With the research grant from The Malacological Society of London I have been using a concatenated set of seven nuclear housekeeping genes originally used by Peterson et al. (2004) to estimate divergence times with a molecular clock. They have also demonstrated an ability to accurately predict major animal interrelationships with a good precision and are less prone to Long Branch attraction problems. I wanted to test the interrelationships of chitons and aplacophorans and their position with respect to the Conchifera. I have therefore been sequencing 4 chitons, a species of Chaetoderma and a Solenogaster in addition to a number of additional gastropod and bivalve taxa. Some of the taxa already sequenced (see Peterson et al. 2004 and 2008) were chosen for their well recorded fossil history and thus serve for calibration points to estimate divergence times.

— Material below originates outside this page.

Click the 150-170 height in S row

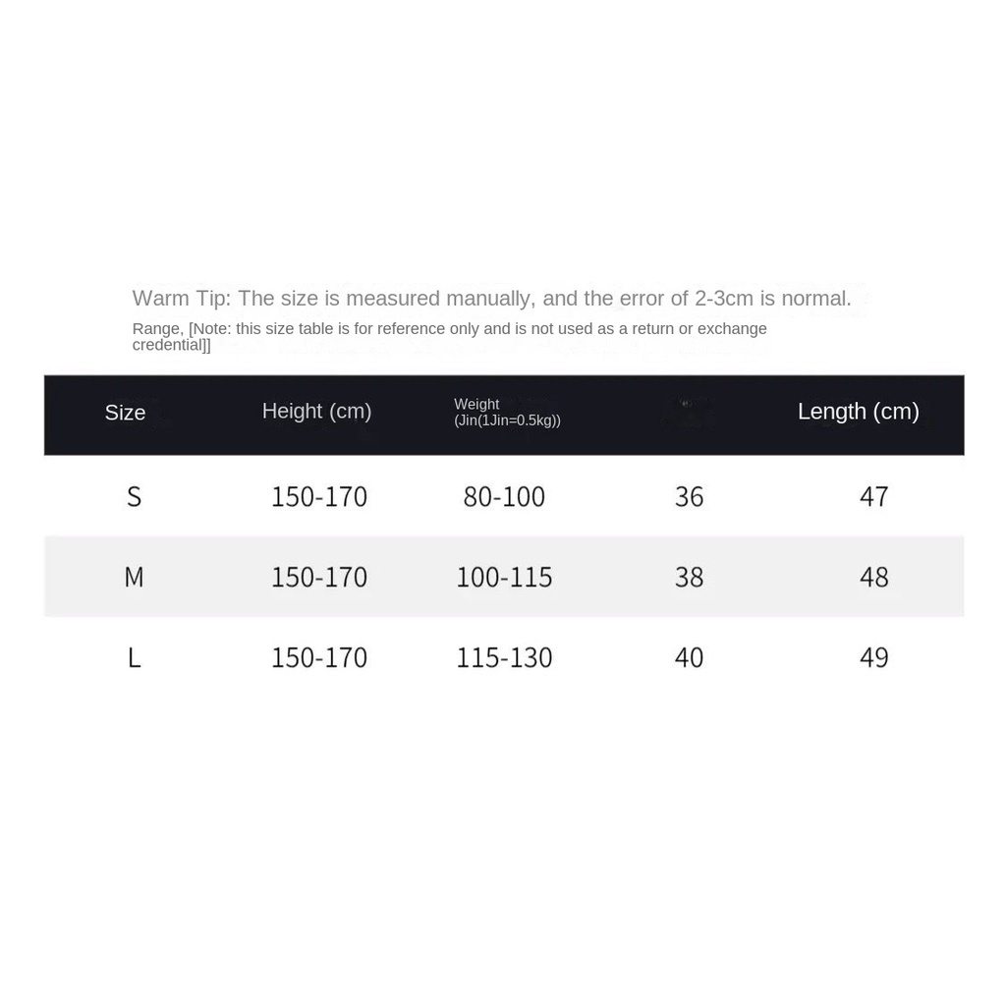(x=319, y=496)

Two hypotheses with respect to the interrelationships of aplacophorans and chitons have been presented. One is that aplacophorans are the earliest diverging group (maybe even paraphyletic), based on the vermiform appearance and lack of shell plates. That is the Testaria hypothesis. The other model suggests that chitons and aplacophorans are sister taxa, sharingmorphological features, such as sclerites, epidermal papillae and a suprarectal commisure. That is the Aculifera model (Scheltema 1993). The fossil record leaves little evidence to suggest that they appear early in the fossil record as hypothesized. The early Cambrian fossil record show members of the gastropod and bivalve stem group along with numerous "monoplacophoran" molluscs that later evolved into scaphopods and cephalopods.

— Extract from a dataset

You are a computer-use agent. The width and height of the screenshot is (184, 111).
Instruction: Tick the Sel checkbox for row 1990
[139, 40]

This is not due to a lack of sclerite bearing molluscs in the Cambrian. On the contrary, a plethora of sclerite bearing mollusks has been discovered in various Lagerstätte type localities with exceptional fossil preservation (fig. 1) and from small shelly fossil assemblages (Vinther and Nielsen 2005). These forms seem to be on the stem lineage of aplacophorans and chitons (See cladistic analysis in Vinther et al. 2008). Chitons appear in the Early Ordovician or Late Cambrian (Vendrasco and Runnegar 2004) whereas the appearance of aplacophorans is more problematic. Some chiton-like fossils with dorsal shell plates have been discovered that have the mantle extending all the way to the ventral side, either completely reducing a foot (Sutton et al. 2004) or leaving a groove. These forms appear to suggest that scenarios of deriving aplacophorans from a chiton like ancestor with a foot and dorsal shell plates are compelling. The aplacophorans would have emerged in the upper Ordovician. Therefore, the Aculifera model is supported by fossil evidence.

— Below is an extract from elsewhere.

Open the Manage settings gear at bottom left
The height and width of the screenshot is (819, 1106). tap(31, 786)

Interestingly there is some developmental data supporting this scenario as well (Scheltema and Ivanov 2002, Nielsen et al. 2007). Nielsen et al. (2007) described the development of Chaetoderma and show that there appears to be a ventral area that gradually becomes occluded by populations of cells migrating ventrally on either side and eventually fusing together along the midline(reduction of a foot?). On the dorsal side seven ridges of calcium carbonate secreting cells are present, which might be vestiges of dorsal shell fields. All this suggest that at least caudofoveates could have evolved from a chiton.
With my analysis I will be able to test this scenario by reconstructing a phylogeny and using a molecular clock. My taxon sampling within the chitons comprises both the Lepidopleurida and the two major groups within the Chitonida (Chitonina and Acanthochitonina). I should therefore also be able to estimate the divergence of the polyplacophoran crown group (Neoloricata) using more reliable calibration points within the bivalves and gastropods. The fossil record of chitons indicates an appearance in the Permian (Sirenko 2006).
I would like to thank the Malacological Society of London for supporting this research project still in progress. Kevin Peterson and his lab have been extremely helpful, thanks goes also to Erik Sperling, Derek E. G. Briggs, Matthias Obst, Christiane Todt and Thomas Near.